Wednesday, December 11, 2019

30/M/5'10, 210lb to 175lb - Work-in-Progress

First post here for about five years, throwaway because it's the internet.

Tl;dr: 210 to 175 in about 3 months. I was a skinny adolescent, imploded in college, spent the majority of this decade overweight or a little obese. My solution has been to eat less extra junk, and get moving more.

Pic: https://imgur.com/a/gQSEG3N

Yes, this is the most unflattering but useful pose I could strike at the time. I can actually suck my belly in to look pretty fly rn.

Put it this way: I've been doing a slow, dirty bulk for nearly 8 years. Treachery brought me to it, but the blood is on my hands. I think that the acceptance of responsiblity is one of the important skills that we have to practice on our journey. There are many reasons for your weight to get out of control, but the one person who can get it back into control is you and the one who will suffer most if you do not, is also you.

As pounds go, you can hit a number that is just too high. 200 or 210 or 220 are all unsuitable weights for someone who is just 5'10. But one of the worst parts about the slow descent into blubber is that your perception changes over time: I cannot accurately guess what I weighed for most of those years. I will assume I was five, or even ten pounds heavier than I really was at that time. That's why I suggest that you do better than I did in not having some PoS family member delete all your computer data.

I moved to a new place this year; no job or friends or anything. Weight went from around 195 to 210 as I found that fast food coupons to the closest restaurant were the perfect way to feel good. 210 pounds does not look good, but it's still a bit better than the 219 that was my all-time high. But I kept going for about a month or two. Call it a learning experience...learning to hate yourself all over again. A birthday came and went. The isolation makes things worse, but I guess it also gives you a lot more time with yourself.

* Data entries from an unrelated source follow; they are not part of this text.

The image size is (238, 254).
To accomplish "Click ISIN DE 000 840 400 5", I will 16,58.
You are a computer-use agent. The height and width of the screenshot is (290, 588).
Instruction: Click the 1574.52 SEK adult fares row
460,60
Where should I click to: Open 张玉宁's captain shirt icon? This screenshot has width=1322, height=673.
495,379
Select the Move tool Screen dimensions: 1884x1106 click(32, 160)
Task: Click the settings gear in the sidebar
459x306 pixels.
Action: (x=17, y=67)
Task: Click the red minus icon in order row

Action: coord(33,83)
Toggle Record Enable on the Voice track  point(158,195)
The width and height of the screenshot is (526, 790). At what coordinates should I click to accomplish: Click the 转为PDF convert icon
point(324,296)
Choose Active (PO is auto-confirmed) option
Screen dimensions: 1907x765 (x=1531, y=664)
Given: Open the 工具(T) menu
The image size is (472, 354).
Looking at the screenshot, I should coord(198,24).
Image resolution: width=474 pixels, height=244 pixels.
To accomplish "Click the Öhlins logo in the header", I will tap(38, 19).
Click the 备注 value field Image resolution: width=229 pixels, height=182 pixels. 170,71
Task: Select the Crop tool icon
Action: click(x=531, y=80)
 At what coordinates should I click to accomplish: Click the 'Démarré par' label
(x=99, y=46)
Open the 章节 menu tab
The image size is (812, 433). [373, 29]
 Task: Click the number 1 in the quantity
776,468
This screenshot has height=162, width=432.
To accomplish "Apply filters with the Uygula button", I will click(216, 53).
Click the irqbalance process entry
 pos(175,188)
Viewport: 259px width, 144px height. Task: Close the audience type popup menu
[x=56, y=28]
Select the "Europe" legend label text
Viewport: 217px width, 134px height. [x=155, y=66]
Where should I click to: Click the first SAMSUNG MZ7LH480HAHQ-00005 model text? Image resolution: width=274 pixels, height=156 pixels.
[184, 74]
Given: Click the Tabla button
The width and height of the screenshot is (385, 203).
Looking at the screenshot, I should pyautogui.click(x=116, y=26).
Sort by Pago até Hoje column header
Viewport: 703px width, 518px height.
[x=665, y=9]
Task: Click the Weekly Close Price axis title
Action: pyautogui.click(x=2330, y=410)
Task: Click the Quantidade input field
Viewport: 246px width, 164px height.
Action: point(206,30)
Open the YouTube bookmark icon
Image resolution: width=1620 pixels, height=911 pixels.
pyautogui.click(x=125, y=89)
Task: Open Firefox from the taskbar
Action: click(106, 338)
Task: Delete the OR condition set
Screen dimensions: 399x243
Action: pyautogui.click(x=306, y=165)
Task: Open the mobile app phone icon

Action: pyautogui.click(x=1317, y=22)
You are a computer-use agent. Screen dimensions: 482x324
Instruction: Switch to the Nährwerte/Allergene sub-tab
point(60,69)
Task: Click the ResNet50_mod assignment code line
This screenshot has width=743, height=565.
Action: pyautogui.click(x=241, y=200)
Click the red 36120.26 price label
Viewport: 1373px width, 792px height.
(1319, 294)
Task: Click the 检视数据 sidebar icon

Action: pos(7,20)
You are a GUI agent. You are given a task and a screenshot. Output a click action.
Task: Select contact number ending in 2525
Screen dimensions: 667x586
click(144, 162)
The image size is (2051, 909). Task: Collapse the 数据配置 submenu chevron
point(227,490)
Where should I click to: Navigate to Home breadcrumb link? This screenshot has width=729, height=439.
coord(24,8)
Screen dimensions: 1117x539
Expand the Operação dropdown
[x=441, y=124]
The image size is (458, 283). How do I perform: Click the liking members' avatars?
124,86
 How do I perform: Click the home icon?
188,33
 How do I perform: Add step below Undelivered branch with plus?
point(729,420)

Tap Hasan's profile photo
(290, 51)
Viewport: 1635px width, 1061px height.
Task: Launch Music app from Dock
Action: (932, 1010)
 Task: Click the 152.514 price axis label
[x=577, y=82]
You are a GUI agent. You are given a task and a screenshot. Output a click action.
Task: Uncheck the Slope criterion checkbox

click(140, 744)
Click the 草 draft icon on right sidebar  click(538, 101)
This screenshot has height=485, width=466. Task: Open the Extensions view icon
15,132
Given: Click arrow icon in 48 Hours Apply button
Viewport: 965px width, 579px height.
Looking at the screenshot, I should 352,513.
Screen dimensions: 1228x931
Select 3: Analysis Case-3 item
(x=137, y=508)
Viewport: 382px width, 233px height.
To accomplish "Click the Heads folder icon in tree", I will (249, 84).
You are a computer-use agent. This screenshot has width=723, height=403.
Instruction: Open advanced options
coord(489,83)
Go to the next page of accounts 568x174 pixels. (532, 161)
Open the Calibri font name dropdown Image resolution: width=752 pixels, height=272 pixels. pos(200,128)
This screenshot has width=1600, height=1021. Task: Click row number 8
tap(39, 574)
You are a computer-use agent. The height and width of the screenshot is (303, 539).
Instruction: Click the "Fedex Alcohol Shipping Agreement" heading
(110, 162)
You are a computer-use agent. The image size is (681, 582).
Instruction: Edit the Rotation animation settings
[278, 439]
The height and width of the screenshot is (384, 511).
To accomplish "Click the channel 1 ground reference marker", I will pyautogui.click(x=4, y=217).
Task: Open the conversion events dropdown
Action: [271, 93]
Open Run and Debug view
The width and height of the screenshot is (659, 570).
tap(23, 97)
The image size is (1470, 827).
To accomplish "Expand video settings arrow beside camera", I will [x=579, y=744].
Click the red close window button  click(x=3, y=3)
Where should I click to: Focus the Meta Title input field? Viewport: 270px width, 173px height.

Diet: The first thing I did was to make a spreadsheet of all the food options at the fast-food place - protip: drinking gravy may be better for you than a burger, and is probably better than fries. But what I did is I started ranking things based on calories and protein content. Found out that I could get a lettuce wrap that would save me about 200 calories per burger. I ended up eating about 3 lettuce-wrapped burgers from this place in the past 73 days. It wasn't the burgers but how I was eating them that was keeping me fat (although I believe that food companies do mix their recipe up to make fast food more addictive). Diet is still the most important aspect of weight loss for me, but I feel that the attitude we hold towards food determines our main patterns of eating. If you can change those patterns, things become easier.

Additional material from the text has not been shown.